The authorities initially believed the remains were from the Irish Famine in the 1840s, when the site was a workhouse where many people died, and the spot was covered back up.
However, Ms Corless’s suspicions about the missing children were officially confirmed in 2017 when an Irish government investigation found “significant quantities of human remains” in a test excavation of the site. The bones were not from the famine and were children aged from about 35 foetal weeks to two or three years.
A baby had died at Tuam every two weeks on average. They were buried, without coffins, one on top of the other in the 9ft-deep underground septic tank.
On Monday, after a decade of tireless campaigning for the infants, digging will finally begin to give them a proper burial.
“There was no will to do anything for those babies except leave them there and put a monument over them,” Ms Corless said as families and survivors visited the site last week.
“But this was a sewer system, and I couldn’t give up on them. They were all baptised; they deserve to be in consecrated ground.”

A major commission prompted by Ms Corless’ work found that 9,000 children died in similar homes across Ireland in the 20th century.
In 2021, Irish premier Micheal Martin apologised, saying: “The most striking thing is the shame felt by women who became pregnant outside of marriage and the stigma that was so cruelly attached to their children.
“I apologise for the profound generational wrong visited upon Irish mothers and their children who ended up in a mother and baby home or a county home. As the commission says plainly, ‘They should not have been there.’”
The Bon Secours Sisters also offered a “profound apology” after acknowledging the order had “failed to protect the inherent dignity” of women and children in the Tuam home.

Anna Corrigan, 68, who discovered that she had two older brothers who were born while her mother was a resident at the Tuam home, was among those to visit the site before excavation begins.
“These children were denied every human right in their lifetime, as were their mothers,” she said.
“They were denied dignity – and they were denied dignity and respect in death.
“So I’m hoping that today maybe will be the start of hearing them because I think they’ve been crying for an awful long time to be heard.”

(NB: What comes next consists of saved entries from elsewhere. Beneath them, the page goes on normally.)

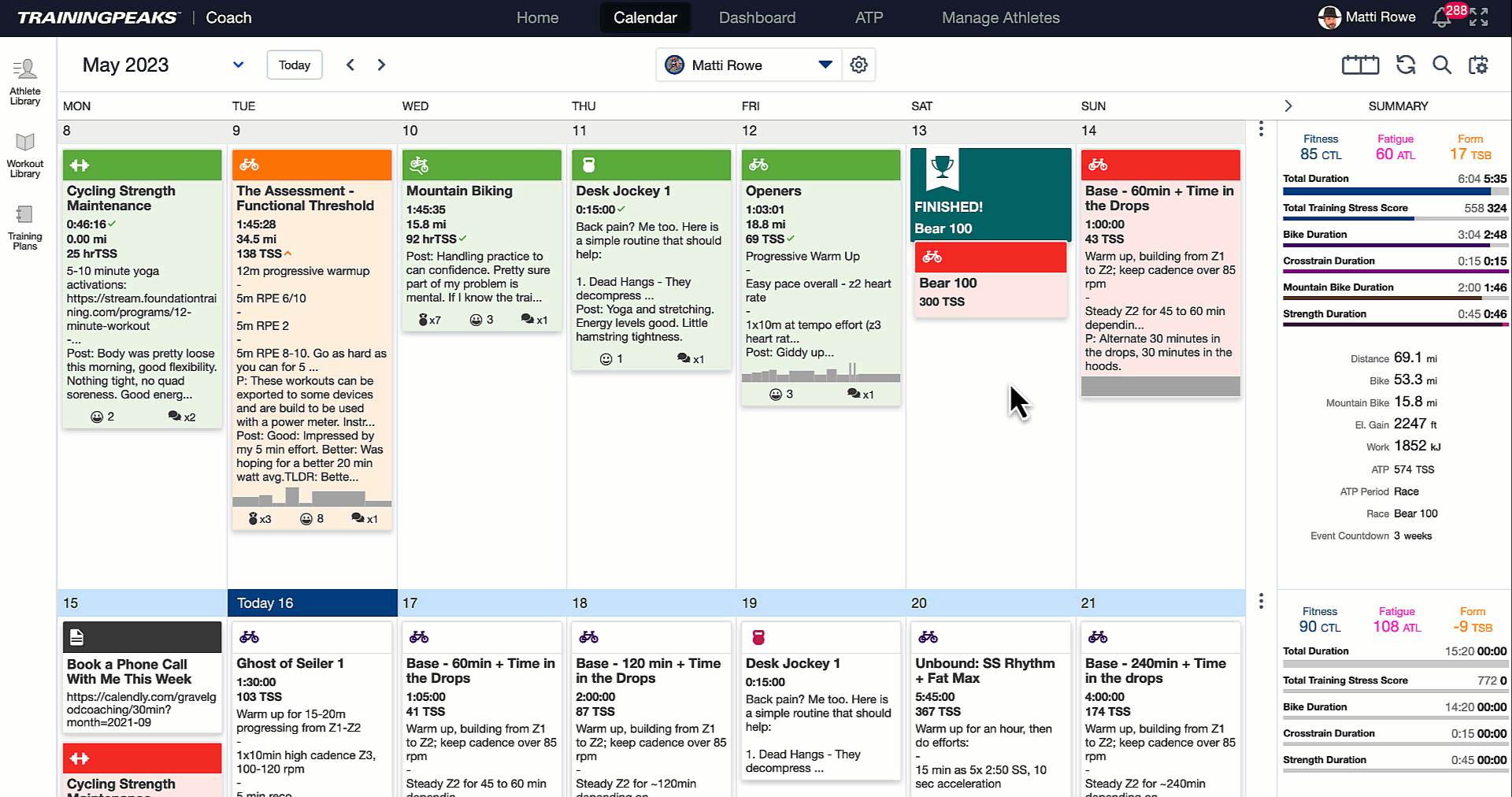Open the Matti Rowe athlete selector dropdown
1512x797 pixels.
click(x=825, y=65)
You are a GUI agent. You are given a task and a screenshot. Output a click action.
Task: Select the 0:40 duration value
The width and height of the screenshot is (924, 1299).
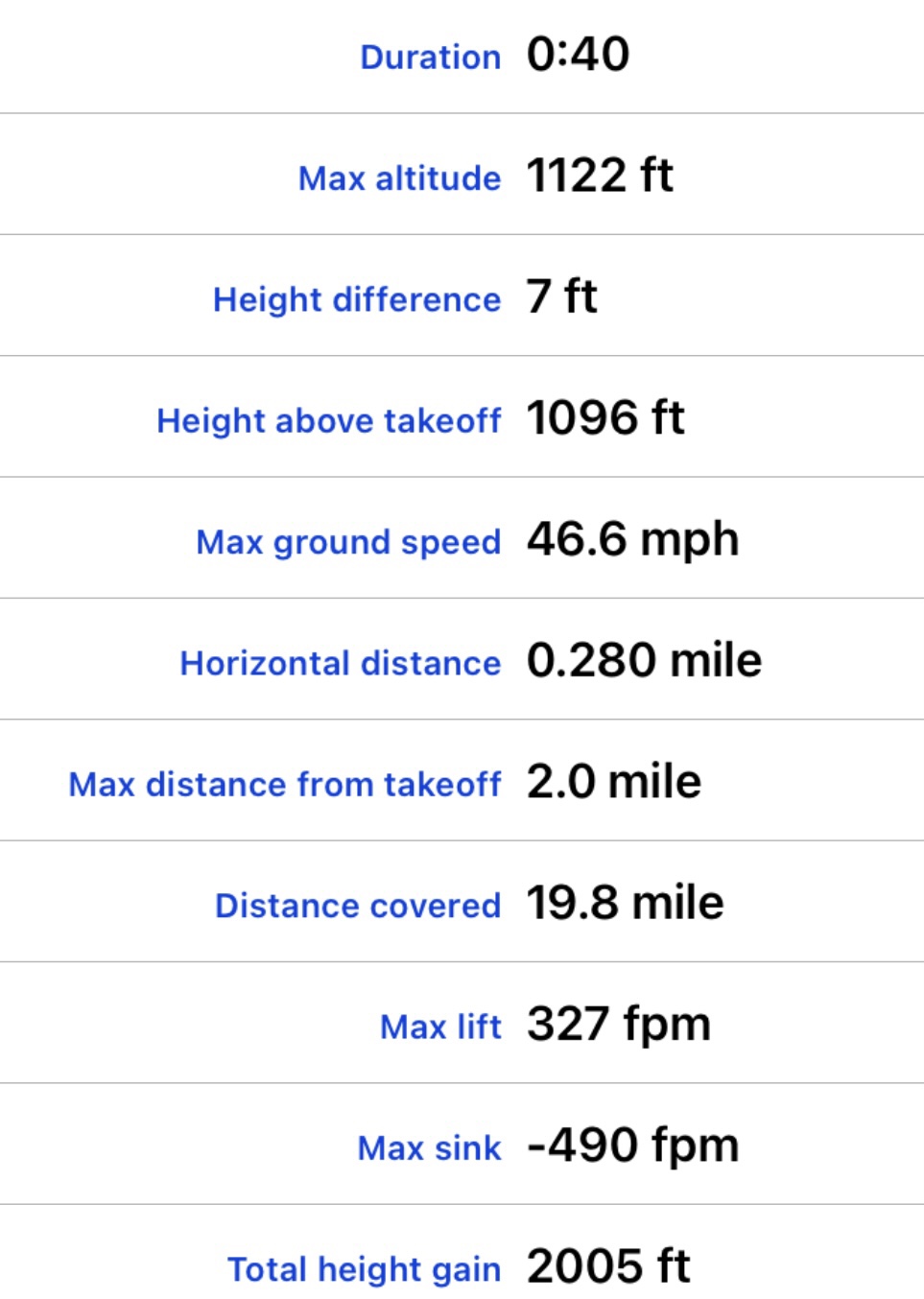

After researching her family history, she found her mother gave birth to two sons at the home: John Desmond Dolan in February 1946, and William Joseph Dolan in May 1950.
At his birth, John was recorded as weighing 8lb 9oz and healthy. When he died at just 14 months old, the cause of death was given as measles, with his notes also claiming he was a “congenital idiot” and “emaciated”. John is listed as one of the 796 babies uncovered by Ms Corless’s research.
William lacks even a death certificate – merely a note in the nun’s files from the time which reads: “Dead 3rd February 1951.”
“I just want truth or answers or closure, if they are in that pit, at least I can tool on my mother’s headstones, ‘pre-deceased by her two sons John and William’. It’s truth, closure, finality, answers,” Ms Corrigan told The Sunday Times.
PJ Haverty, 73, who was separated from his birth mother aged one and raised at the home until he was seven, described it as a “prison”.
He said those linked to the home were shunned and treated like “dirt”.
“We had to go 10 minutes late and leave 10 minutes early, because they didn’t want us talking to the other kids,” he recalled.

“Even at break-time in the school, we weren’t allowed to play with them – we were cordoned off. You were dirt from the street.”
The work at the burial site, which is being undertaken by the Office of the Director of Authorised Intervention, Tuam (ODAIT), will involve exhumation, analysis, identification if possible and re-interment of the remains at the site.
ODAIT leader Daniel MacSweeney said the excavation will work to international best practices when it comes to forensic standards.
The work will involve a long, complex process of recovering all the remains within the site and then separating the “mixed up” skeletal specimens by sorting them by age and using processes to assess sex.
It is hoped that identification of some of those buried can take place with the assistance of DNA provided by families, as well as other records. The team will also attempt to establish the cause of death where possible.